Flash forward to March 2017. Almost every word, every guitar riff and even every nuanced grunt of the new songs is met with heartfelt repetition, amongst the boisterous mosh pits, less than a month after their release. It really is The Orwells’ show that lives up to the idea, the promise: Mario (donning a sequinned gold suit jacket) bursting at the seems with attitude, the band on top form, and at least one altercation with a security guard.

Common place setlist trifecta ‘Black Francis’ / ‘Fry’ / ‘Dirty’ Sheets kicks things off, making it clear that things will go just as expected. As guitarist Matt O’Keefe declares, this is their last show in Europe before flying back home, giving one the sense that this really is a celebration not just for the audience, but for the band.

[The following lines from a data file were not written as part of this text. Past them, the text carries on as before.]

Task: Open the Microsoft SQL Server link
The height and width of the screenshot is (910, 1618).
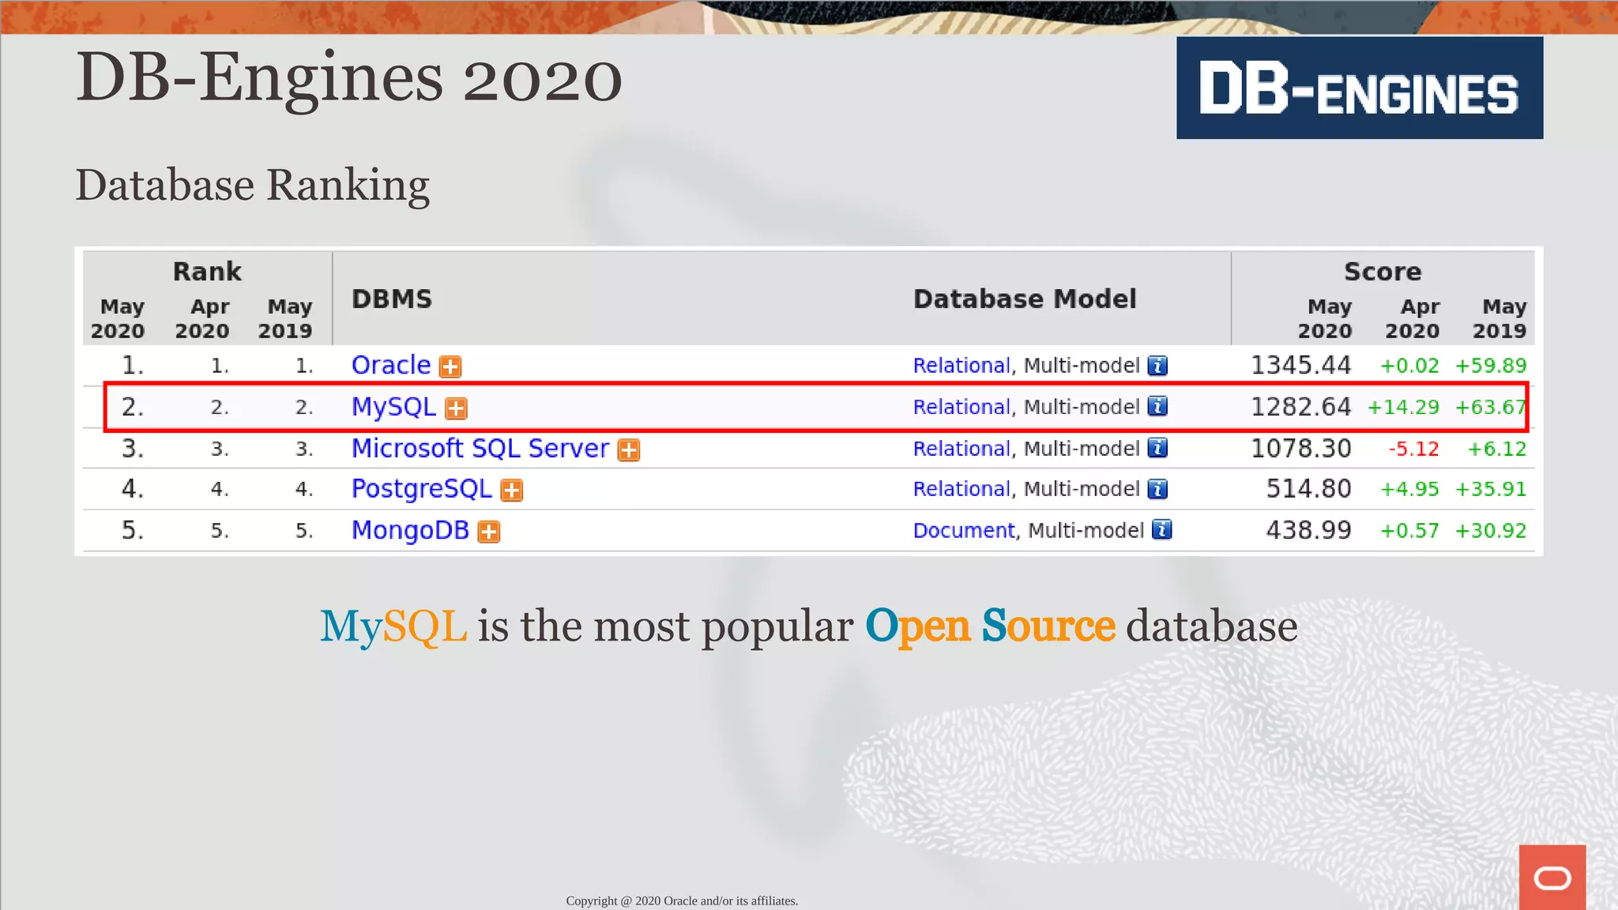Action: pyautogui.click(x=480, y=449)
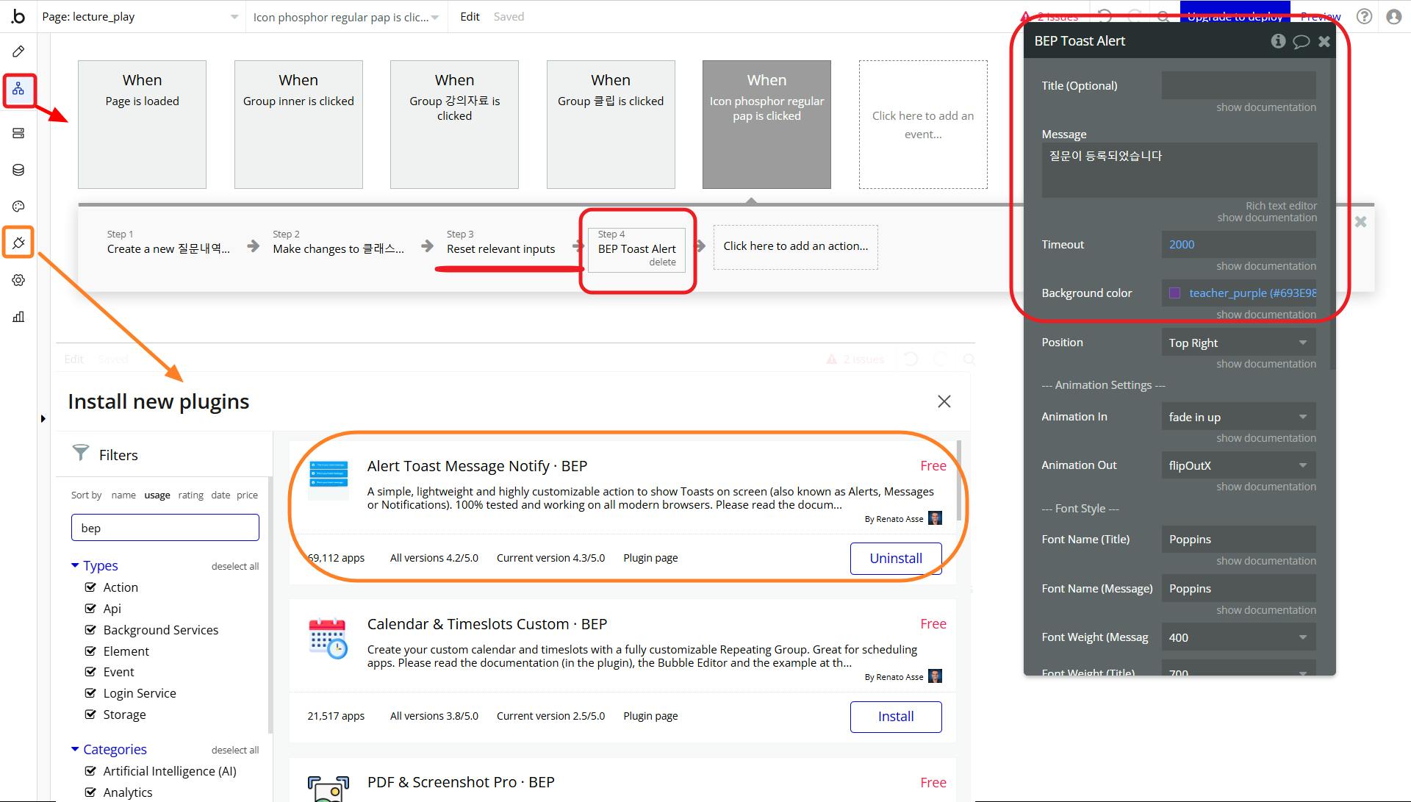Image resolution: width=1411 pixels, height=802 pixels.
Task: Open the Design tab pencil icon
Action: pyautogui.click(x=18, y=51)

Placing new album opener ‘They Put A Body In The Bayou’ mid set is a brave yet inspired move, breaking the rapid paced beginning run of songs with an ominous opening, mirrored perfectly by the burgeoning mosh pit, ready to engulf its creators.

Back in the swing of things, the band follow ‘Buddy’ with their ‘older, more broken in’ songs. As the room reaches fever pitch before ‘Gotta Get Down’, Mario, noticing the apparent mishandling of crowd surfers, pushes over a security guard, before berating him. Despite being a rather audacious  move, it further adds to the mythos of the band. A visual representation of ‘We Don’t Give A F**k’.

As the band reach ‘Double Feature’, the closing song of the album and nearly every show on the tour, the epic instrumental climax whips the crowd into a frenzy, they create a satisfying end to the evening. However, surprisingly, this is not the end. The band prove the importance of the show by reappearing for an encore, something that hasn’t happened at any U.K. date this tour. Initially dusting off b-side ‘Head’, the band then launch into their final song ‘The Righteous One’ – songs one would not have expected to hear at the show, which proved a real treat. In true Orwells fashion, Mario, dipping into the crowd frantically, eventually climbs up the balcony, finishing the number while gyrating on the bannister and a security guard pulling him off. You truly couldn’t write this.

Terrible Human Beings is available everywhere now.